» **To do**:
Would it be possible to reproduce every entry exactly, please?

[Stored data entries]

++++++++++++++++++++

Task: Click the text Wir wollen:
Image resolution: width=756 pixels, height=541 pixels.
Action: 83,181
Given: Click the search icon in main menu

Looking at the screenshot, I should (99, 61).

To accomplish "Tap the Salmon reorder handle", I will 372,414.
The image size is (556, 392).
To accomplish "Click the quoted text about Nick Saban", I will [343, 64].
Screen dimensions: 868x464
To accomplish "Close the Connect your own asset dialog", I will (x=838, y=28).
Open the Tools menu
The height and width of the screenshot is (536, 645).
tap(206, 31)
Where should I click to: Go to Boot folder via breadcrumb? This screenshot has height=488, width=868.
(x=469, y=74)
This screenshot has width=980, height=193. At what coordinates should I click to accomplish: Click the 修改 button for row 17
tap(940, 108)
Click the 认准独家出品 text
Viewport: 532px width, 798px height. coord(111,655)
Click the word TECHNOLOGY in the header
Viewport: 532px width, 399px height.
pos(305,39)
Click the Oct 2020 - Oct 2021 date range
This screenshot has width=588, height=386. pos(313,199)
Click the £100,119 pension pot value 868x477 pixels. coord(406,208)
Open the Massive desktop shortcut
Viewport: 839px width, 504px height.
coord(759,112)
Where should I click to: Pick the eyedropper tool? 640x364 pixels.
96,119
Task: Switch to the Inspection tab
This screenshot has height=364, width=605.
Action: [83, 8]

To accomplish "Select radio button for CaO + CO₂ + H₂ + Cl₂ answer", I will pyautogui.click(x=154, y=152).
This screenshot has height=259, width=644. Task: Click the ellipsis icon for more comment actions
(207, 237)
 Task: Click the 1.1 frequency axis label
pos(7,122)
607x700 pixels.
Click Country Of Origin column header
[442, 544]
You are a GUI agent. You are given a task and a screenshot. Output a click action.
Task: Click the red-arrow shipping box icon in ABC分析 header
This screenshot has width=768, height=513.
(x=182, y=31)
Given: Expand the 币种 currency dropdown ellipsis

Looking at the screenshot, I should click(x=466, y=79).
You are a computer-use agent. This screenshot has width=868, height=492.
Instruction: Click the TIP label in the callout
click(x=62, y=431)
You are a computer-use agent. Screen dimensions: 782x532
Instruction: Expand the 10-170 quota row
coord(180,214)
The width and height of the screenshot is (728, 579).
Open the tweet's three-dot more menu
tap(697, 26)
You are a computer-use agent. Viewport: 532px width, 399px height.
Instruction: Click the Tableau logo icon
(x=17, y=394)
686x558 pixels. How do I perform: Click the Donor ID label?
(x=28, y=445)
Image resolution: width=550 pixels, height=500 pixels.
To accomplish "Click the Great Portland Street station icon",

++++++++++++++++++++

» **Answer area**:
Task: Click the text Wir wollen:
Image resolution: width=756 pixels, height=541 pixels.
Action: 83,181
Given: Click the search icon in main menu

Looking at the screenshot, I should (99, 61).

To accomplish "Tap the Salmon reorder handle", I will 372,414.
The image size is (556, 392).
To accomplish "Click the quoted text about Nick Saban", I will [343, 64].
Screen dimensions: 868x464
To accomplish "Close the Connect your own asset dialog", I will (x=838, y=28).
Open the Tools menu
The height and width of the screenshot is (536, 645).
tap(206, 31)
Where should I click to: Go to Boot folder via breadcrumb? This screenshot has height=488, width=868.
(x=469, y=74)
This screenshot has width=980, height=193. At what coordinates should I click to accomplish: Click the 修改 button for row 17
tap(940, 108)
Click the 认准独家出品 text
Viewport: 532px width, 798px height. coord(111,655)
Click the word TECHNOLOGY in the header
Viewport: 532px width, 399px height.
pos(305,39)
Click the Oct 2020 - Oct 2021 date range
This screenshot has width=588, height=386. pos(313,199)
Click the £100,119 pension pot value 868x477 pixels. coord(406,208)
Open the Massive desktop shortcut
Viewport: 839px width, 504px height.
coord(759,112)
Where should I click to: Pick the eyedropper tool? 640x364 pixels.
96,119
Task: Switch to the Inspection tab
This screenshot has height=364, width=605.
Action: [83, 8]

To accomplish "Select radio button for CaO + CO₂ + H₂ + Cl₂ answer", I will pyautogui.click(x=154, y=152).
This screenshot has height=259, width=644. Task: Click the ellipsis icon for more comment actions
(207, 237)
 Task: Click the 1.1 frequency axis label
pos(7,122)
607x700 pixels.
Click Country Of Origin column header
[442, 544]
You are a GUI agent. You are given a task and a screenshot. Output a click action.
Task: Click the red-arrow shipping box icon in ABC分析 header
This screenshot has width=768, height=513.
(x=182, y=31)
Given: Expand the 币种 currency dropdown ellipsis

Looking at the screenshot, I should click(x=466, y=79).
You are a computer-use agent. This screenshot has width=868, height=492.
Instruction: Click the TIP label in the callout
click(x=62, y=431)
You are a computer-use agent. Screen dimensions: 782x532
Instruction: Expand the 10-170 quota row
coord(180,214)
The width and height of the screenshot is (728, 579).
Open the tweet's three-dot more menu
tap(697, 26)
You are a computer-use agent. Viewport: 532px width, 399px height.
Instruction: Click the Tableau logo icon
(x=17, y=394)
686x558 pixels. How do I perform: Click the Donor ID label?
(x=28, y=445)
Image resolution: width=550 pixels, height=500 pixels.
To accomplish "Click the Great Portland Street station icon",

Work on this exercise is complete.